Who’s Sweeping the Nose Broom?

There is something about the mustache. It adds mystery. Having one says, “I’m masculine!” or “I’m a rebel!” A few years ago, the mustache was largely referred to as ironic, as in “ironic mustache,” since (besides baseball players, of course) it showed up mostly on sleazeball celebs like photographer Terry Richardson and American Apparel’s notorious founder Dov Charney, both of whom seemed eager to look as repulsive as possible. But recently, the novelty of the ironic lip sweater has faded. The mustache has perhaps become a more stately, classic, even admirable facial fashion. Like high-waisted short shorts or a muscle shirt, it takes guts to wear one.

“Anybody who wants attention, there’s nothing like a mustache to make people start talking about you,” says Jay Della Valle, 28, chairman of the American Mustache Institute, a joke organization started in 2006 that somehow turned legitimate once the mustache became popular.

Della Valle’s own mustache is puffy in the middle, but he uses wax to make it curl at the ends. “That’s like [Jason] Giambi. The power of the mustache is behind him.”

The Yankees slugger’s mustache has transformed him from sleazy steroid-taking pariah to hometown hero. Fielder Johnny Damon and Giambi started growing their mustaches as a joke during Giambi’s slump in the early spring. But now the first baseman has 19 home runs and 55 RBIs. In an attempt to raise support to get him voted onto the American League’s All-Star team, the Yankees handed out 20,000 fake bushy mustaches to fans at a recent game, transforming the crowd into a sea of Swedish Chefs. (Remember the Muppets?)

“I didn’t really think I was going to turn into a fashion icon,” Giambi told reporters.

But he’s only one celeb rocking the lip caterpillar. In movies, of course, Daniel Day-Lewis, Josh Brolin and Ryan Gosling (in Lars and the Real Girl) all wore them last year. Matt Damon added one (as well as some extra pounds) for his role in Steven Soderbergh’s Informant. Sacha Baron Cohen wore an especially unwieldy ‘stache as the slapstick foreigner Borat (but has since shaved the “sexytime” cookie duster to redefine his career), and Mark Ruffalo, Jack Black, Sean Penn, Will Ferrell, Terrence Howard, Leonardo DiCaprio and Orlando Bloom have all been known to sport them on the screen and off. And, if these examples aren’t proof enough that the mustache has gravitas, even Obama’s top aides are mustached men, including senior Obama campaign adviser David Axelrod and Eric Holder, a former deputy attorney general.

_ _ _ _ _

# Task instructions:
**1)** According to the mustache article above, in what year was the American Mustache Institute started?
**2)** From the mustache article above, set down the passage that opens with the words "The Yankees slugger’s" and closes with "(Remember the Muppets?)".
**3)** Condense the paragraph of the mustache article above that starts with "The Yankees slugger's mustache" into a shorter version that keeps its main facts.

# Stored data:

_ _ _ _ _

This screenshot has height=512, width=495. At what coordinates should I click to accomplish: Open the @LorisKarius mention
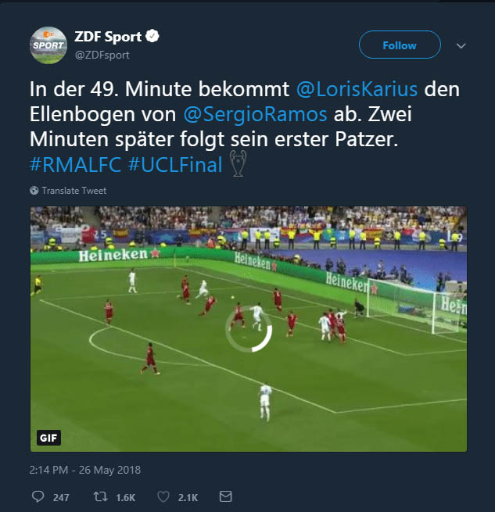pyautogui.click(x=357, y=89)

_ _ _ _ _

# Exercise answers:
**1)** 2006

**2)**
The Yankees slugger’s mustache has transformed him from sleazy steroid-taking pariah to hometown hero. Fielder Johnny Damon and Giambi started growing their mustaches as a joke during Giambi’s slump in the early spring. But now the first baseman has 19 home runs and 55 RBIs. In an attempt to raise support to get him voted onto the American League’s All-Star team, the Yankees handed out 20,000 fake bushy mustaches to fans at a recent game, transforming the crowd into a sea of Swedish Chefs. (Remember the Muppets?)

**3)** Jason Giambi's mustache turned him from a steroid-taking pariah into a hometown hero. He and Johnny Damon grew mustaches as a joke during Giambi's early-spring slump, and he now has 19 home runs and 55 RBIs. To push for his All-Star selection, the Yankees handed out 20,000 fake mustaches to fans at a recent game.